Lines from the one containing "Screen dimensions: 491x433" through the end of the listing are what is wanted, given again exactly with both ends included and pictures left out.
◆ ◆ ◆ ◆ ◆ ◆ ◆
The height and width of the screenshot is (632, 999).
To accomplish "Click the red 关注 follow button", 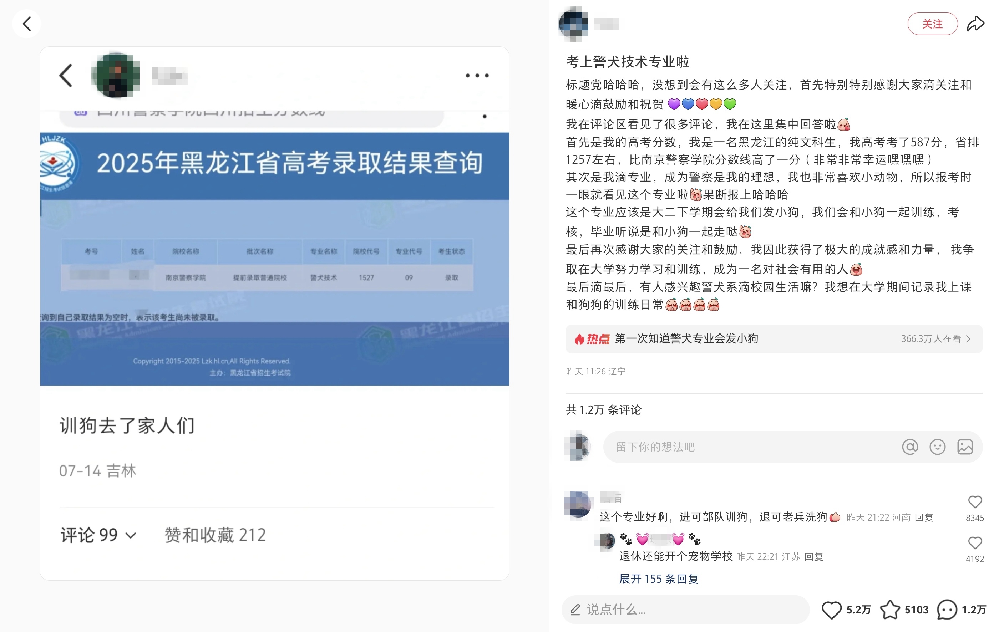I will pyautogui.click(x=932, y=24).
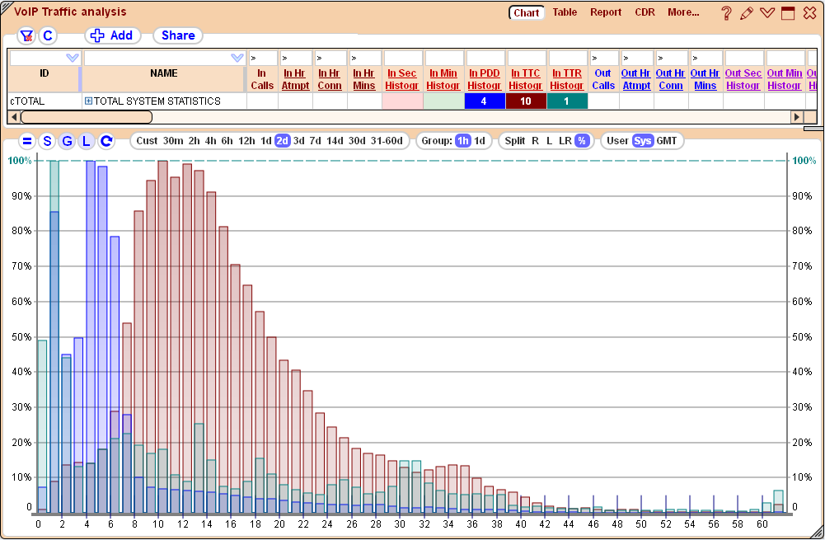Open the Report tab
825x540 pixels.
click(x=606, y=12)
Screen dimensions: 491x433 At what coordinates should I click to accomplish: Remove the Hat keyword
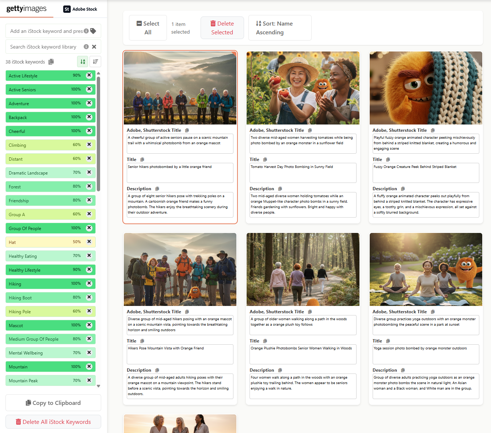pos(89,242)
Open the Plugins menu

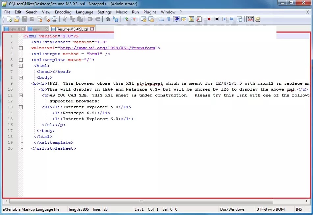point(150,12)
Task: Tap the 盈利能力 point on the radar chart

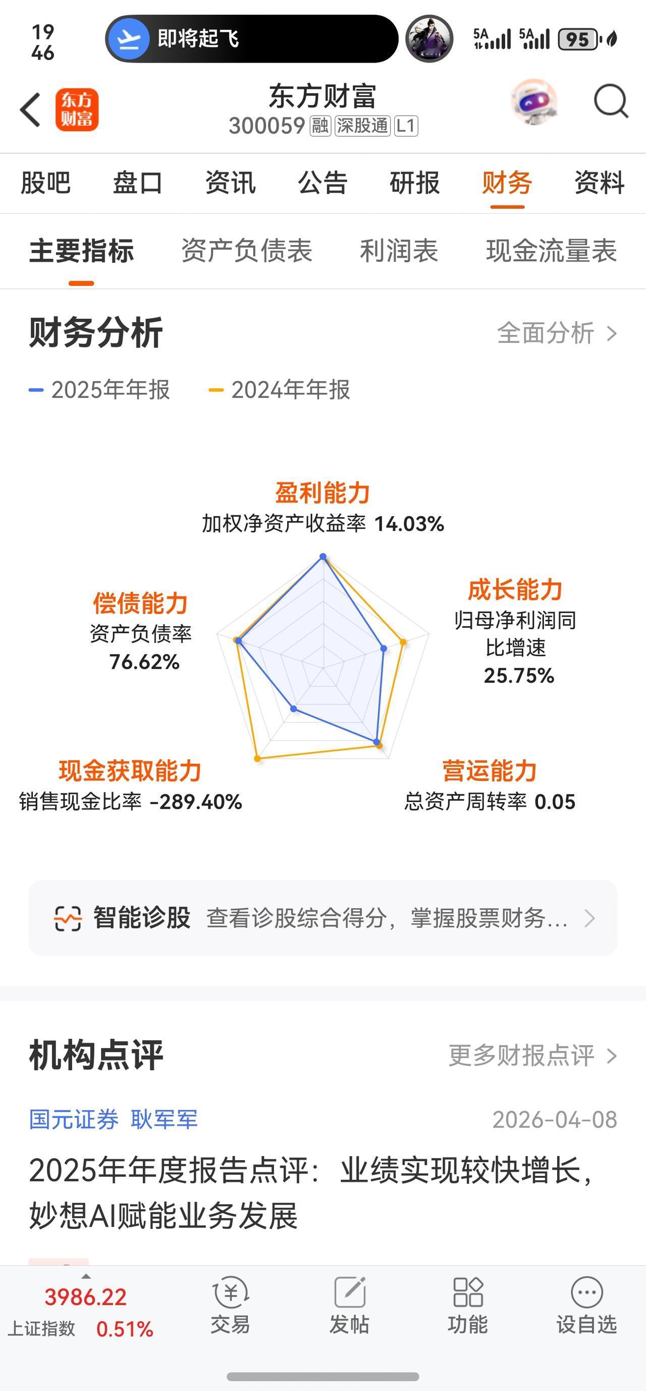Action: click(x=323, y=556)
◆ ◆ ◆ ◆ ◆ ◆ ◆
● **Problem solution**:
Screen dimensions: 491x433 At what coordinates should I click to accomplish: Remove the Hat keyword
pos(89,242)
Open the Plugins menu

point(150,12)
Task: Tap the 盈利能力 point on the radar chart

Action: click(x=323, y=556)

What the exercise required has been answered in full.